DESCRIPTION OF EVENT
On March 10, 2009, during the performance of surveillance procedure 3-PT-R006A, main steam (MS) (SB} safety valves (MSSVs) (RV} MS-45-1 and MS-48-3 failed their As-Found lift set point test. In accordance with the test, these valves must lift at +/- 3% of their required setting. Valve MS-45-1 lifted at 1112.7 psig outside its acceptance range of 1034 to 1096 psig. Valve MS-48-3 lifted at 1165.1 psig outside its acceptance range of 1077 to 1143 psig. All other MSSVs valves tested passed their As-Found test criteria and were left within +/- 1% -of their required setting in accordance with the test procedure.
Technical Specification (TS) 3.7.1,'Main Steam Safety Valves," requires the MSSVs to be operable in accordance with TS Tables 3.7.1-1 and 3.7.1.-2. TS Surveillance Requirement (SR) 3.7.1.1 requires each MSSV be verified to lift per Table 3.7.1-2 in accordance with the Inservice Testing (IST) Program.
Operability of the MSSVs is determined by periodic surveillance testing in accordance with the TS and IST program. As these two valves were found outside their limit they failed their AS-Found test criteria. MS-45-1 is associated with steam generator (SG)-31 and MS-48-3 is associated with SG-33.

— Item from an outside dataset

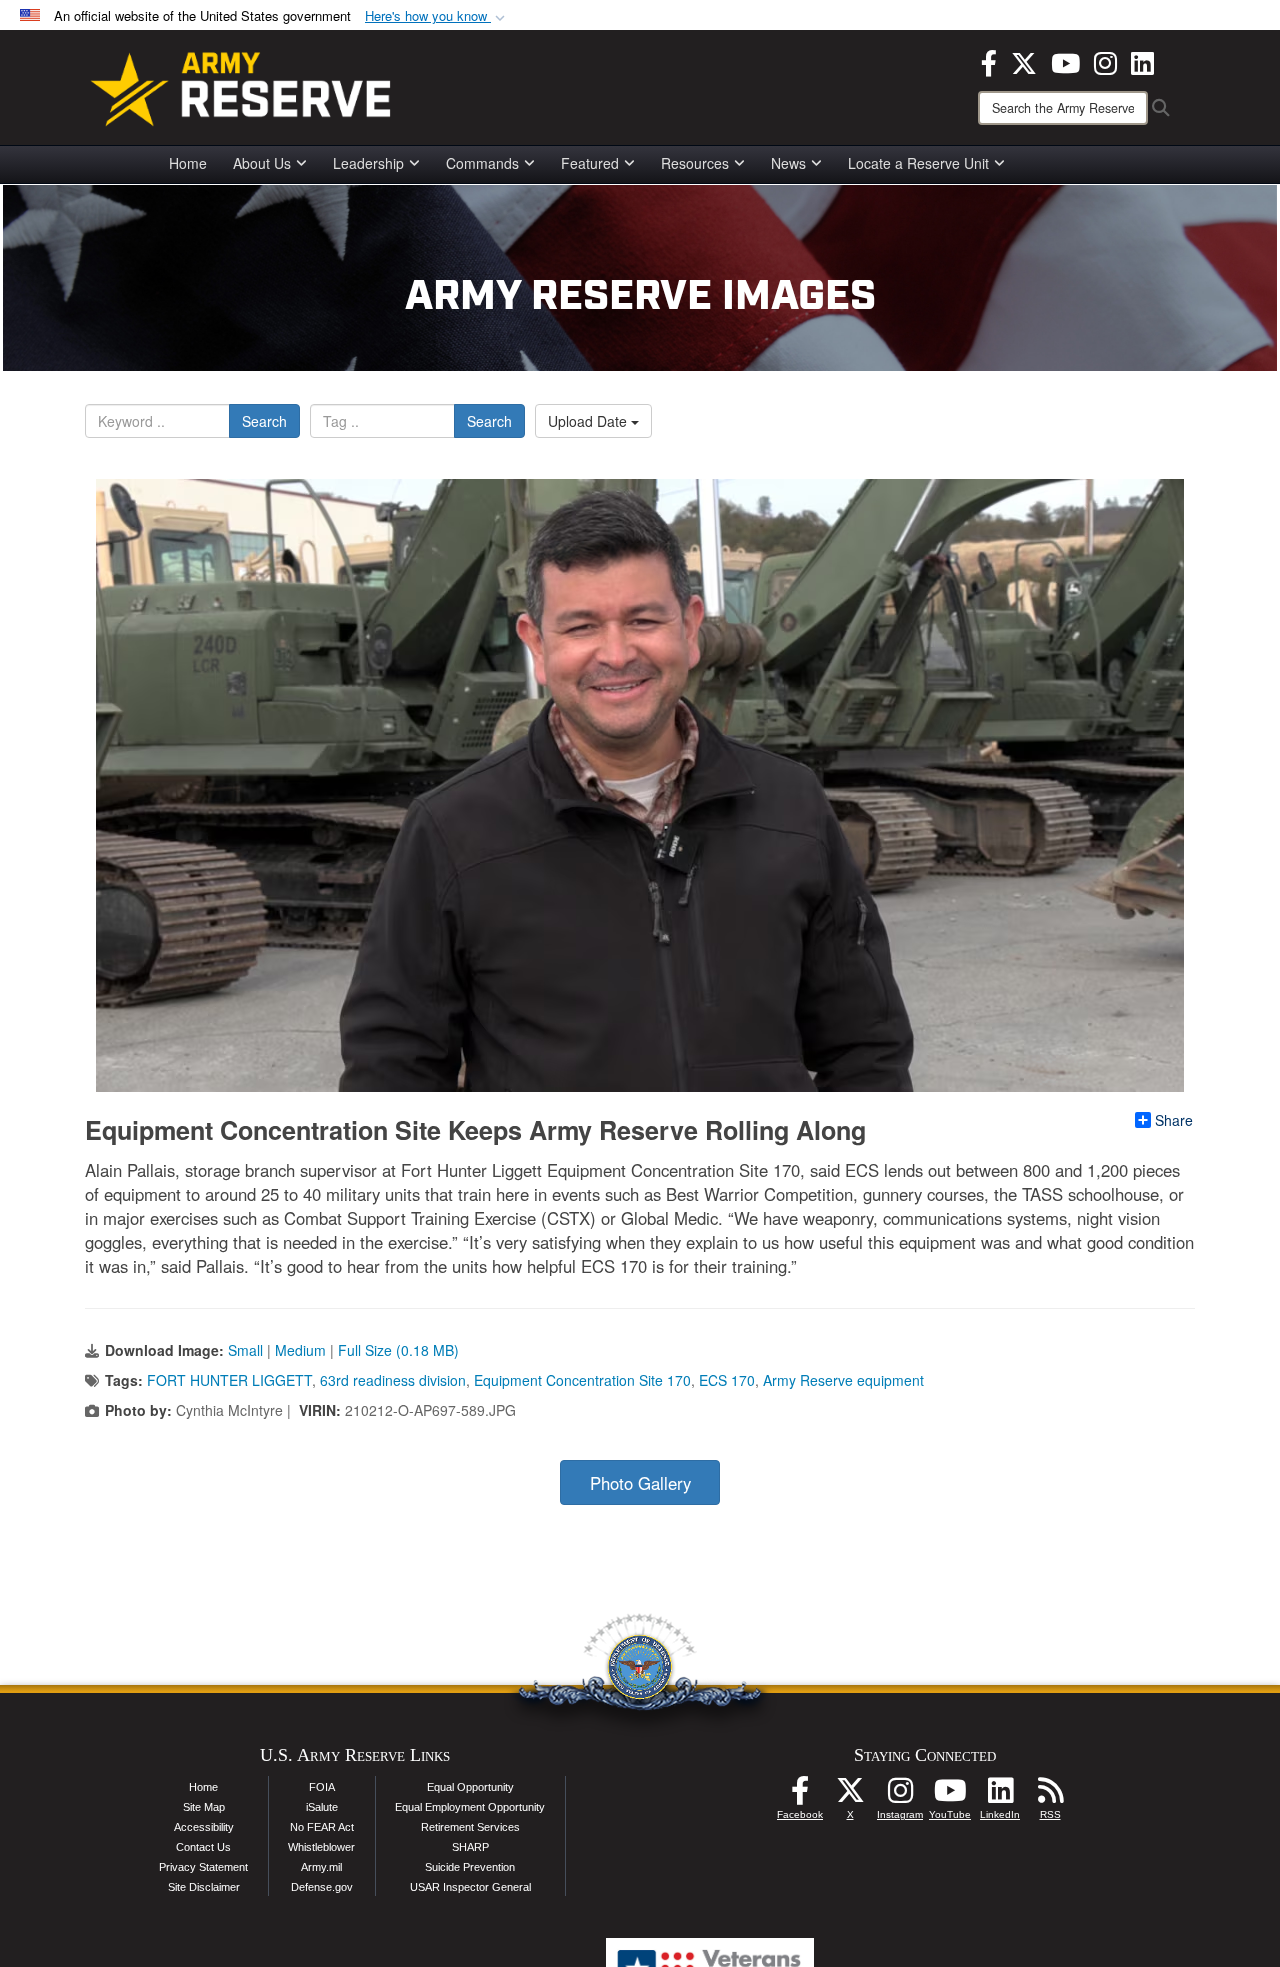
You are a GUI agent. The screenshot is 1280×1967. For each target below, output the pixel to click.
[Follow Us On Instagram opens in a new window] (900, 1796)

There are five code safety valves (MSSVs) and one atmospheric dump valve (ADV) (RV} on each main steam (MS) line outside the Reactor Containment (NH} and upstream of the MS isolation valves (ISV}. The five code safety valves (MSSV) consist of four 6-inch by 10-inch and one 6-inch by 8-inch valve per SG on each of four MS lines. The valves are set to open at 1065, 1080, 1095, 1110, and 1120 psig. The operability of the MSSVs is defined as the ability to open within the set points tolerances, relieve SG overpressure, and reset when pressure has been reduced. The accident analysis requires five MSSVs per SG to provide overpressure protection for design basis transients occurring at 102% reactor thermal power. The MSSVs are Code relief valves, manufactured by Crosby Valve and Gauge Company {C710}. The 6-inch by 8-inch valves (e.g., MS 45-1) are Model # HC-65W-6Q8. The 6-inch by 10-inch valves (e.g., MS-48-3) are Model # HC-65W 6R10.
Cause of Event
The apparent cause of the two MSSVs lifting greater than 3% of their nominal setpoint is indeterminate but most likely caused by setpoint drift. MS-45-1 and MS-48-3 were disassembled and inspected and identified to have some scoring on their valve spindles. Assessment with Original Equipment Manufacturer (OEM) could not directly relate the indications discovered on the valves' spindles to the As-Found test results.
Corrective Actions
The following corrective actions have been performed under Entergy's Corrective Action Program to address the cause and prevent recurrence:
- Adjusted and tested each valve (MS45-1, MS-48-3) within the +/- As-Left set point criteria upon initial discovery of failures.
- Performed Preventive Maintenance (PM) and replaced the valve spindle on each valve during the refueling outage.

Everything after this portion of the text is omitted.